More than 126 of Swedbank’s 298 Latvian cash machines were reported to have run out of notes yesterday after anxious account holders withdrew in excess of  10 million Lats – the equivalent of £12m million- over the weekend and on Monday.

Long lines formed in front of Swedbank cash machines in the capital Riga after false rumours about the bank’s alleged financial difficulties had circulated on the social media network, Twitter.

Swedbank is a leading financial institution in Latvia and the neighbouring Baltic states of Estonia and Lithuania. Maris Marcinskis, Swedbank’s chief executive in Latvia, dismissed reports about the bank’s alleged liquidity problems  as “absurd”.

The false rumours, which started at the weekend, urged account holders to withdraw their cash and claimed that Swedbank had run out of money in Estonia and that its cash machines in Sweden were no longer working. “These were just outright lies,” Mr Marcinskis said.

Latvian police said they had launched an investigation in an attempt to track down the source of the false rumours.

The panic withdrawals appear to have been exacerbated by Latvia’s most recent banking crisis which occurred last month.

The government of Prime Minister Valdis Dombrovskis, was forced to nationalise Latvijas Krajbanka, the country’s 10th largest bank, after regulators found evidence of fraud. Depositors were unable to withdraw money for days as a result.

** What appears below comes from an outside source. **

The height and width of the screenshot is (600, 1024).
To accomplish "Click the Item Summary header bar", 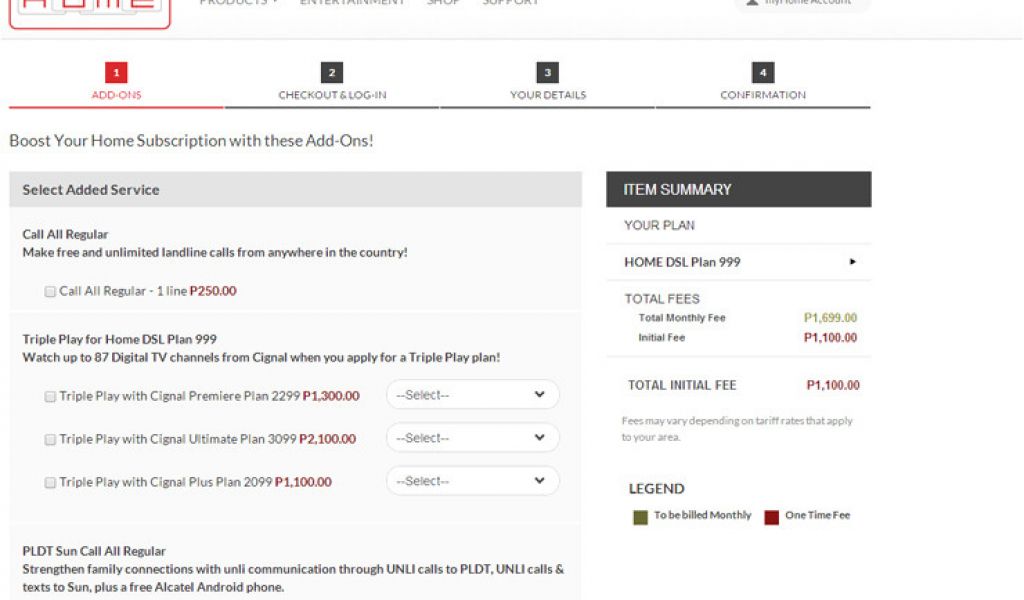I will (x=738, y=189).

Mr Mancinskis blamed the Krajbanka scandal and the current “abundance of alarming headlines about Europe and the eurozone” for the jittery response of many Latvians to rumours and speculation about the financial markets and the banks.

Fears about financial stability have dogged Latvia since its independence in 1991. Three years ago false rumours about an imminent devaluation of the Lat – which is pegged to the euro - prompted widespread panic.

Later in 2008 a deepening economic crisis forced the government to turn to the International Monetary fund and the EU for a $10bn loan obtained in return for a strict austerity drive. Latvia’s economy shrank by 18 per cent in 2009, but has since been performing better.